During my freshman year of college, I met a guy at a dance who I seemed to hit it off with. We started hanging out, and would spend a lot of time sitting around talking. It turned out he had a budding romantic interest in me, but I was typically clueless, and would sometimes tell him about men I was seeing and some of the gorier details of my love life. When this potential suitor eventually got around to cluing me in on his romantic intentions, I did my best to let him down easy, and figured we would still hang out and be friendly with each other. Unfortunately for both of us, he wasn't ready to give up after the first rejection.

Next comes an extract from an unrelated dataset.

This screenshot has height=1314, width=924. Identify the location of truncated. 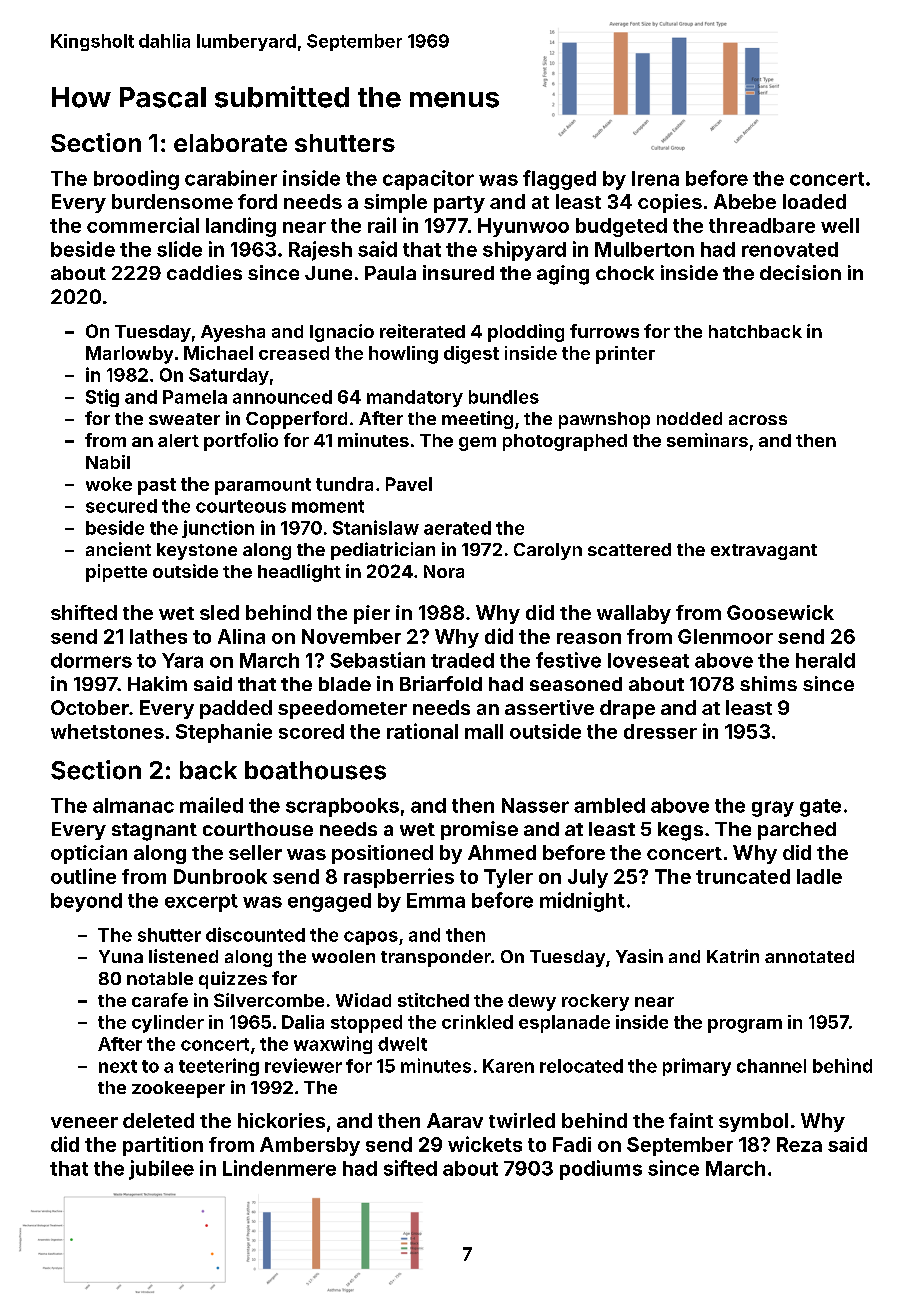
(743, 876).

He kept in with the lovey-dovey talk, and eventually it turned rather ugly. He would come by my dorm room for a visit, and get on the subject of why I wasn't dating him, and eventually move on to discussion of other men in my life. The juxtaposition made his point obvious: you're a slut, so you might as well sleep with me. It didn't take me long to wise up, and he was the first person I have told outright that I didn't want to speak to them again. Ever.
I had the good fortune of being fished out of the dating pool soon after, but this attitude toward women who are at all open with their sexuality is something other friends have run into during their dating misadventures. I've even had ex-boyfriends try to hit me up for sex when I had moved on another relationship. There seem to be many that figure a broken hymen is shorthand for consent, and it belies a scary view of female autonomy.

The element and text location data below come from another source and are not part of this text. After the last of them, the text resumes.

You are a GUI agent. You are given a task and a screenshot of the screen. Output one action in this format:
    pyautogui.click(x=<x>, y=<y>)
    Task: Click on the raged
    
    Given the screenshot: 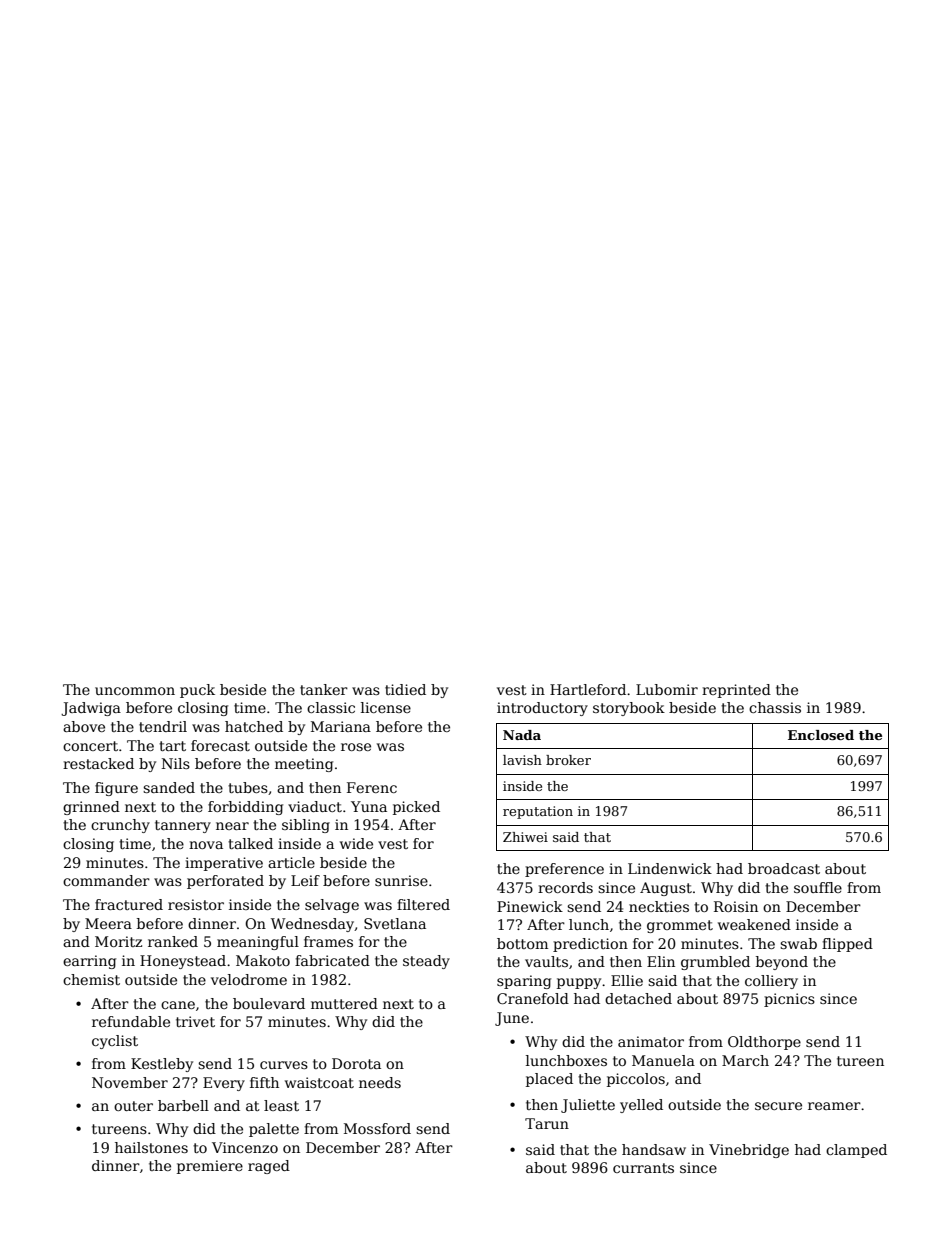 What is the action you would take?
    pyautogui.click(x=269, y=1167)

Even more frightening is the way it connects so easily to the virgin-fetishizing abstinence-only "education" (that is federally funded). I vomit a little in my mouth every time I hear someone encouraged to "save herself" for marriage. Oneself is more than their virginity, and it cannot be diminished by sex or any other act. Nothing gets used up or taken away by having romantic relationships or sexual relationships. At most, a healthy person can share themself emotionally and physically with another. Expecting anything more sets up a dynamic between people that necessarily facilitates rape, because consent is impossible when you're not empowered to give it.
Further in the blog conversation on the subject of what constitutes rape, Lipton says,
Of course, life goes on and the courts must act. Inevitably, they will (and do) reflect the vast societal confusion that accompanies a breakdown in social consensus.My response:
Most rape is of the non-violent, date rape sort, and very difficult to prosecute in our legal system. A victim's reduced capacity to consent or a victim's prior sexual history does not mitigate the fact that sex without consent is rape. Perhaps in the bad old days, women weren't allowed control over consent once dinner was bought for them or a ring put on their finger, but I for one am glad to have seen the "breakdown" of that particular social consensus. Let's all do our best to obliterate it, instead of propping it up with slut-shaming and misogyny.
Note: The first iteration of this post wasn't accurate in the who-said-what department, so I've edited it to reflect my understanding of what's gone down. I actually caught wind of the whole conversation by way of a third IS-R columnist in the paper on Sunday, so I am coming in late to party. Thanks to Serephin of 43rd State Blues for the pointer.